Furthermore, it’s only an indirect measure of methylcobalamin sufficiency. Methylcobalamin is used up at a high rate by the nervous system, and some of it will also convert to adenosylcobalamin, but I imagine that conversion rate is variable among people . There are four possible types of cobalamin deficiencies. The body can be deficient in methylcobalamin. The central nervous system (CNS) can be deficient in methylcobalamin. The body can be deficient in adenosylcobalamin. The CNS can be deficient in adenosylcobalamin. So your methylmalonate level is only an indirect measure of your methylcobalamin sufficiency.
A high formiminoglutamate indicates low folate. Even if methylmalonate is not high, someone could still have a functional B12 deficiency, if they have a high formiminoglutamate and low pyroglutamate (which indicates glutathione depletion). Low-normal histidine, B2, and perhaps B6 can mask the Figlu marker.

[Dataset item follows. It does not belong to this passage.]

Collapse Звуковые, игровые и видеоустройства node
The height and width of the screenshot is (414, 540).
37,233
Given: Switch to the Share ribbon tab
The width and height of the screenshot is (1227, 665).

A high formiminoglutamate specifically indicates that the cells are low in tetrahydrofolate. If the methylmalonate is also at least somewhat elevated, that indicates a deficiency in B12 function. The combination of these two is usually a good indication of a partial methylation cycle block.
A low VMA and HVA indicate problems with the neurotransmitters metabolism. Methylation is involved in neurotransmitters metabolism, so this would at least be consistent with a methylation problem.

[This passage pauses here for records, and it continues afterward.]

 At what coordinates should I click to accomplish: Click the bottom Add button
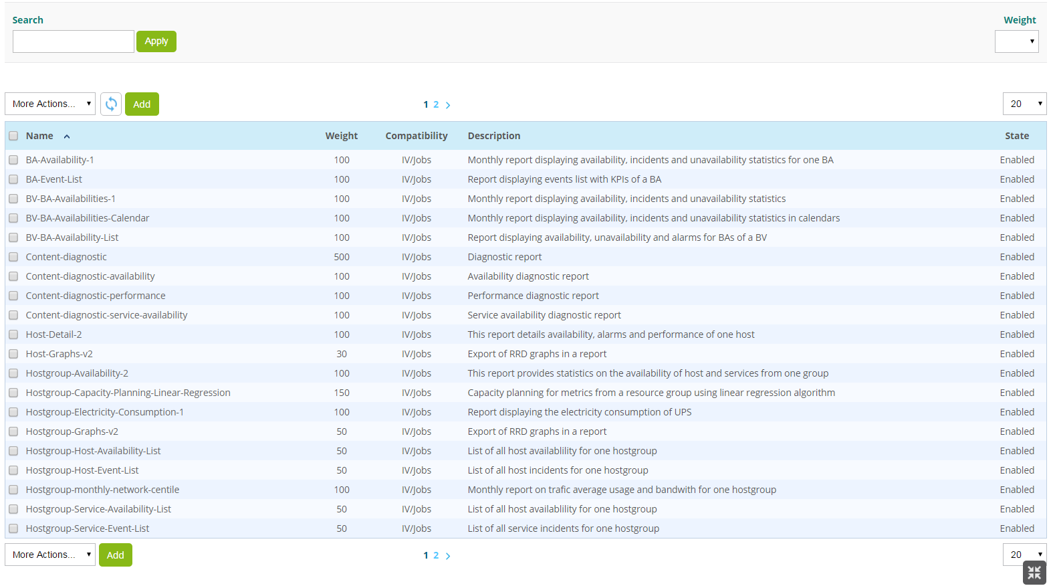[116, 555]
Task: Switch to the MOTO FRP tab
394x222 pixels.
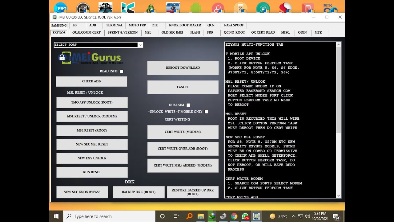Action: pyautogui.click(x=137, y=25)
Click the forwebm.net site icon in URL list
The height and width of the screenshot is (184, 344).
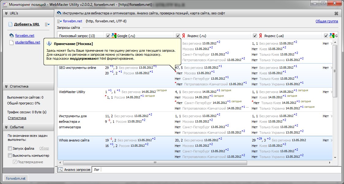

The main marker for loss of folates from the cells is figlu. An elevated sarcosine is also consistent with low tetrahydrofolate, and a high ratio of phenylalanine to tyrosine suggests low tetrahydrobiopterin, which would be consistent with low intracellular folates.
I think some of those references are to amino acids, which may not be measured on your test.
The Metametrix Organic Profile is not a methylation pathways panel, which would show more definitely whether you are methylating well or not. I think your test gives some indirect measures. However, it’s possible for other deficiencies to mask results and confuse interpretation. MTHFR can cause problems in the methylation and folate cycle and also impact neurotransmitters. If you don’t have symptoms of problems in those areas, then maybe you don’t have a MTHFR mutation.September 22, 2012 at 2:15 am #3588
Can anyone interperate my blood test for folate? We asked for RBC folate.
Folate, Hemolysate 400.0 ng/mL Not Estab.
Hematocrit 40.0 % 34.0 – 46.6
Folate, RBC 1000 ng/mL 499 – 1504
I don’t know what Hemolysate is, or Hematocrit, and don’t know if any of these show levels for methylfolate.September 24, 2012 at 11:50 pm #3621
“A low VMA and HVA indicate problems with the neurotransmitters metabolism. Methylation is involved in neurotransmitters metabolism, so this would at least be consistent with a methylation problem.”
This is where I have all my ND’s stumped. I have had both high blood/urine Histamine levels. My recent OAT tests showed a need for Folate but had high normal VMA and very elevated HVA. Other urine test showed low Epinephrine, DOPAC and 5HIAA.
So,on one hand high histamine, low Epinephrine and need for Folate/B12 shows undermethylation.
But elevated VMA and HVA says to me overmethylation…or at the least no need for methylation since COMT cannot break down into those metabolites without methylation. (MAO breaks down to diff metabolites)
I’m wondering tho, if someone where over-methylated, if they’d show high Serotonin but low 5HIAA because it’s being methylated to form Melatonin which would not create the metabolite 5HIAA. Thoughts?
Seeing as I have low DOPAC and 5HIAA then obviously something is going on with my MAO. which is not a methylation problem, but I’m working on supplementing with the enzyme’s cofactors.